#### The problem:
Which lines in the records below contain the word "more"? List each one in full.

● ● ● ●

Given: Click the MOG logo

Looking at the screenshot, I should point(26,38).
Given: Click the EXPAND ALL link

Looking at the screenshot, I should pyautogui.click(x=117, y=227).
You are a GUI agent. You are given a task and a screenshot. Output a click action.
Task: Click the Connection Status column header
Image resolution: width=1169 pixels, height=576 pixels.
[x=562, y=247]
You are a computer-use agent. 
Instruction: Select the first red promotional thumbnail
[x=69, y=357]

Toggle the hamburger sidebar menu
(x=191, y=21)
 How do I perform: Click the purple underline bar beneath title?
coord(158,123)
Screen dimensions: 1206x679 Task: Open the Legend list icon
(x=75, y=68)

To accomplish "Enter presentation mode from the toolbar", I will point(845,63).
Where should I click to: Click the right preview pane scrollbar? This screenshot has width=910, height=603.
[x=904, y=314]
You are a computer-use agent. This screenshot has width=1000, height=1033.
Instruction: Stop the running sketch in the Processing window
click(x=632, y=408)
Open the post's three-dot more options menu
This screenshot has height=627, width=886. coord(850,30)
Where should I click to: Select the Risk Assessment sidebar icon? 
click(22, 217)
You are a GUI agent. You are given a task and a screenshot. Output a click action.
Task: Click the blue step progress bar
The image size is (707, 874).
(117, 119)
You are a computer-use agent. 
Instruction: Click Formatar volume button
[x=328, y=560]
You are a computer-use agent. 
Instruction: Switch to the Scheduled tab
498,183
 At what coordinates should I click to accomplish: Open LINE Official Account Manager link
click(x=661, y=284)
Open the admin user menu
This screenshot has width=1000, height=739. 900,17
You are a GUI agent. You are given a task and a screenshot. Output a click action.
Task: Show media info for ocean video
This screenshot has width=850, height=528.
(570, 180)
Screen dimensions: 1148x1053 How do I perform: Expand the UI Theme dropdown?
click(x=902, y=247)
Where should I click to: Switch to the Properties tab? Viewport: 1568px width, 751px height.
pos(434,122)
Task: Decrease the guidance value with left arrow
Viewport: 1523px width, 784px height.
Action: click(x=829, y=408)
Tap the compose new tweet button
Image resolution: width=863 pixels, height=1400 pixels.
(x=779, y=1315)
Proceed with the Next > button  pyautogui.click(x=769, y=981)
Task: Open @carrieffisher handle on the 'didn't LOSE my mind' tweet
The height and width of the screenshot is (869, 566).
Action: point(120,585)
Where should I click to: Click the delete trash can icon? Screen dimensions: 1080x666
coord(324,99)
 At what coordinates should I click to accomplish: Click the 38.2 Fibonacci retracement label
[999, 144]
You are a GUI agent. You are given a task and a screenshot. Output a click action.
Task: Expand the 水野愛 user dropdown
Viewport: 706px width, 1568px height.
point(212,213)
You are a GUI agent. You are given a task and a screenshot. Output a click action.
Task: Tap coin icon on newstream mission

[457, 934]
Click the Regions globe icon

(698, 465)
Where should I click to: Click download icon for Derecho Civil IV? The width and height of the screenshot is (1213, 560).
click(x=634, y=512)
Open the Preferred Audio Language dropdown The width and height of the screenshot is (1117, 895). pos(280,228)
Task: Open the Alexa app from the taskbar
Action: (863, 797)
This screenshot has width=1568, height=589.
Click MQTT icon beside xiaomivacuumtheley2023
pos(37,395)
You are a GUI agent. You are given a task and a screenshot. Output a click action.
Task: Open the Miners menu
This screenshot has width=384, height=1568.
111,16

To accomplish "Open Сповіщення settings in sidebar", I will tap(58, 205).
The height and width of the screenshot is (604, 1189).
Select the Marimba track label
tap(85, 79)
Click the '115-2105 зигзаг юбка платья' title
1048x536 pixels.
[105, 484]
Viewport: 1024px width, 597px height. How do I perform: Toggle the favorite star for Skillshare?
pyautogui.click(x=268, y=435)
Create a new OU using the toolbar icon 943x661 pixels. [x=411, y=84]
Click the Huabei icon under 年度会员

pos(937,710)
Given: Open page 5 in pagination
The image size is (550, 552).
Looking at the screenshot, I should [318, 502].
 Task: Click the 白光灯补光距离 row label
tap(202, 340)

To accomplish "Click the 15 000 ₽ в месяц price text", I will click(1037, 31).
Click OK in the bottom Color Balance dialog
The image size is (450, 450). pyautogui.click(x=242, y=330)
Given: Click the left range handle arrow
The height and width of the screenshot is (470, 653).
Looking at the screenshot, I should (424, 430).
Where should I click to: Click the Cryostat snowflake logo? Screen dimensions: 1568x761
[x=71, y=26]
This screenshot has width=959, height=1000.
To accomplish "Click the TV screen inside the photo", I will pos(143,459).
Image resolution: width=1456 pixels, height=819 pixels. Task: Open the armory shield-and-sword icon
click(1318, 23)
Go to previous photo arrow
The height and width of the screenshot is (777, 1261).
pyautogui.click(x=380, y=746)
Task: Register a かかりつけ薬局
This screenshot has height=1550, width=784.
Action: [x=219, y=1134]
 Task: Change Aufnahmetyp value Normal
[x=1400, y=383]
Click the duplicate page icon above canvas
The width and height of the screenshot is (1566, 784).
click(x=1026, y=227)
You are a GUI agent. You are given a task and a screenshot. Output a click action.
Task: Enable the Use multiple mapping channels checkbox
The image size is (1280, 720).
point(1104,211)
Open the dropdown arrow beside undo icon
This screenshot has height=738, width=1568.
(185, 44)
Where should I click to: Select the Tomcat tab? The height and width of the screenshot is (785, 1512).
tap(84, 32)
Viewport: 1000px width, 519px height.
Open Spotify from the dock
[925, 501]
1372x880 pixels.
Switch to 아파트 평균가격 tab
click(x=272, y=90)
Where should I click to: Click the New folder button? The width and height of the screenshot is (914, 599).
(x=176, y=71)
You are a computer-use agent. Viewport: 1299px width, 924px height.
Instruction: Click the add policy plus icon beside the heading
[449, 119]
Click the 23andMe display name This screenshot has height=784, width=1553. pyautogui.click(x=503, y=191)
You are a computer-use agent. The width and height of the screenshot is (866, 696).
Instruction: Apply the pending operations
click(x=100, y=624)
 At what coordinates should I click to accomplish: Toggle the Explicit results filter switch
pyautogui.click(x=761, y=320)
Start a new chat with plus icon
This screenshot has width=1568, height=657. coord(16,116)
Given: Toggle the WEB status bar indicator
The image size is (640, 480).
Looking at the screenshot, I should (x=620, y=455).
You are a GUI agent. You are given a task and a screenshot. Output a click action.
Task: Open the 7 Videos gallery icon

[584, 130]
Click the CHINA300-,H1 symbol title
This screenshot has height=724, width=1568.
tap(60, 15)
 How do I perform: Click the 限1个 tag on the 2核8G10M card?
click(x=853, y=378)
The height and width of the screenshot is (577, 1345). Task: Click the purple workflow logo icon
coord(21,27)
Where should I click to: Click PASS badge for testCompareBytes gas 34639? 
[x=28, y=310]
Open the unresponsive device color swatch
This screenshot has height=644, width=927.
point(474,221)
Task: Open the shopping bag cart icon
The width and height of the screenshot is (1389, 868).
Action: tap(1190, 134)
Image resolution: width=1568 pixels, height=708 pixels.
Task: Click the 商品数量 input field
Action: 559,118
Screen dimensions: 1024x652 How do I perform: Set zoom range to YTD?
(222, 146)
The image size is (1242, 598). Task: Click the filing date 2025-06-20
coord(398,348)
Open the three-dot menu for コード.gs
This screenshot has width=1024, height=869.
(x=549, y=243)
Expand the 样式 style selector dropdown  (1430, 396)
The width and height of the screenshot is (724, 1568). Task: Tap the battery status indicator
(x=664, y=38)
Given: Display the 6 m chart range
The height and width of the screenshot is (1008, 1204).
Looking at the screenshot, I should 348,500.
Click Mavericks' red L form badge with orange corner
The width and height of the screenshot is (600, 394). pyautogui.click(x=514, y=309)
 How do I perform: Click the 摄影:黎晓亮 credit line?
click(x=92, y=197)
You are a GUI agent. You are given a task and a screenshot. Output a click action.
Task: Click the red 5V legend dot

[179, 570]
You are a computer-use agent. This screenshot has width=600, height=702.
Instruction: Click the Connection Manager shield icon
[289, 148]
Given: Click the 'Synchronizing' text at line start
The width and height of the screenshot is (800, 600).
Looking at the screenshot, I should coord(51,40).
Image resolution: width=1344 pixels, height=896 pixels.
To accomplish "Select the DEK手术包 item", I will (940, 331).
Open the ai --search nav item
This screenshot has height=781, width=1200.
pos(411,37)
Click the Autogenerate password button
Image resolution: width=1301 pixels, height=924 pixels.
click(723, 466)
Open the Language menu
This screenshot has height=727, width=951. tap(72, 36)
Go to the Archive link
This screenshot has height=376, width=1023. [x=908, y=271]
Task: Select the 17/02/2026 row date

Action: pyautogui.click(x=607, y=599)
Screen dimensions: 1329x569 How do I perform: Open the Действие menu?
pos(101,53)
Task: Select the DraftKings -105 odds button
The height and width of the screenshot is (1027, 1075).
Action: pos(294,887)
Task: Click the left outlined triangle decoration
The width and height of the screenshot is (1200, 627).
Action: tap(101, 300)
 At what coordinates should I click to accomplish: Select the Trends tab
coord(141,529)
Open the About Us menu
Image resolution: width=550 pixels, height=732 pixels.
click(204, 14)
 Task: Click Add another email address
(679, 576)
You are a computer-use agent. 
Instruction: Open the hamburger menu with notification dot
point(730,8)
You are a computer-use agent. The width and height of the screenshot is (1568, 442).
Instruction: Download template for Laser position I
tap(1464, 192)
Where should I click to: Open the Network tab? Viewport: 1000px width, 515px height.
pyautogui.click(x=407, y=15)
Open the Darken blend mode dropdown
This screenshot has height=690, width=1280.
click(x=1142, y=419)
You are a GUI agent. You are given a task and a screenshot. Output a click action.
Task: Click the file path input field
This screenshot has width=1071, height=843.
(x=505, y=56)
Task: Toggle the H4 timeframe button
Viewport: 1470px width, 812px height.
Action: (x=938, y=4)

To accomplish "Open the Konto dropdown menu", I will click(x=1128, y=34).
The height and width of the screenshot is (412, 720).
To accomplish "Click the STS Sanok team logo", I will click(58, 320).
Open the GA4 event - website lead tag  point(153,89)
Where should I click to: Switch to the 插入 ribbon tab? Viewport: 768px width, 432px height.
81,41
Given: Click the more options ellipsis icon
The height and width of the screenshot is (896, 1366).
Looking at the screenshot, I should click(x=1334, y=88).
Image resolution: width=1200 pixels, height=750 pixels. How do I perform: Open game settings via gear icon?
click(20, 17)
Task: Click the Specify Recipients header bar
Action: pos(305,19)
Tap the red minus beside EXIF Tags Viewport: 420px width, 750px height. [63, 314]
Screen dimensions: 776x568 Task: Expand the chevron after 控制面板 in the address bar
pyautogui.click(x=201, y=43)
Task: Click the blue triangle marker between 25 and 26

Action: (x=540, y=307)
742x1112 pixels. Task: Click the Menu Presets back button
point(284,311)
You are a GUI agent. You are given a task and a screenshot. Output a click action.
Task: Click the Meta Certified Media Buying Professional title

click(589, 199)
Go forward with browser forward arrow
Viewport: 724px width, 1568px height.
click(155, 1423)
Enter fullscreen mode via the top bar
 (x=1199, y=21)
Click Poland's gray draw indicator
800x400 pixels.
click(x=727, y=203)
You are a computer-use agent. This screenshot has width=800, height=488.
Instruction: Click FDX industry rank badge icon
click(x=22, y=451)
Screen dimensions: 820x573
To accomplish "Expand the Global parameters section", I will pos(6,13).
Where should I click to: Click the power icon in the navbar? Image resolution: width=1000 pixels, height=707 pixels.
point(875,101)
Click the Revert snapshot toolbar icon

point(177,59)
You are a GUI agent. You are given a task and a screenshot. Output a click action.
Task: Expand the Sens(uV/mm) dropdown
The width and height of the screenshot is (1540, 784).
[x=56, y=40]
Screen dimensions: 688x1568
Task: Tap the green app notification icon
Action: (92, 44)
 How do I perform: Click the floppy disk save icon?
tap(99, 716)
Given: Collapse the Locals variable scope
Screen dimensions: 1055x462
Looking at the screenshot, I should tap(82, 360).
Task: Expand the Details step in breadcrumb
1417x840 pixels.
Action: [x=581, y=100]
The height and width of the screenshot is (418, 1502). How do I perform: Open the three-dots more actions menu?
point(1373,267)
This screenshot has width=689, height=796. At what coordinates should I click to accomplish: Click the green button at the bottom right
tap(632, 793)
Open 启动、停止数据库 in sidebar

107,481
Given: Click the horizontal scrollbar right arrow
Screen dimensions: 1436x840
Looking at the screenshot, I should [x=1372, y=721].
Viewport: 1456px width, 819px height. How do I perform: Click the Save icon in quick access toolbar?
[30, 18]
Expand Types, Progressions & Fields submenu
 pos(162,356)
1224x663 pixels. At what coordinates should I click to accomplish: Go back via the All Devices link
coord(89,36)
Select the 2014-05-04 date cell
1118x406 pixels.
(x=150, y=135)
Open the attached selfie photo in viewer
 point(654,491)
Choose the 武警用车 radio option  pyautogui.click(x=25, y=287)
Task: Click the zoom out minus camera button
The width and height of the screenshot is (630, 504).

● ● ● ●

#### Exercise output:
Open the post's three-dot more options menu
Given: Click the more options ellipsis icon
The height and width of the screenshot is (418, 1502). How do I perform: Open the three-dots more actions menu?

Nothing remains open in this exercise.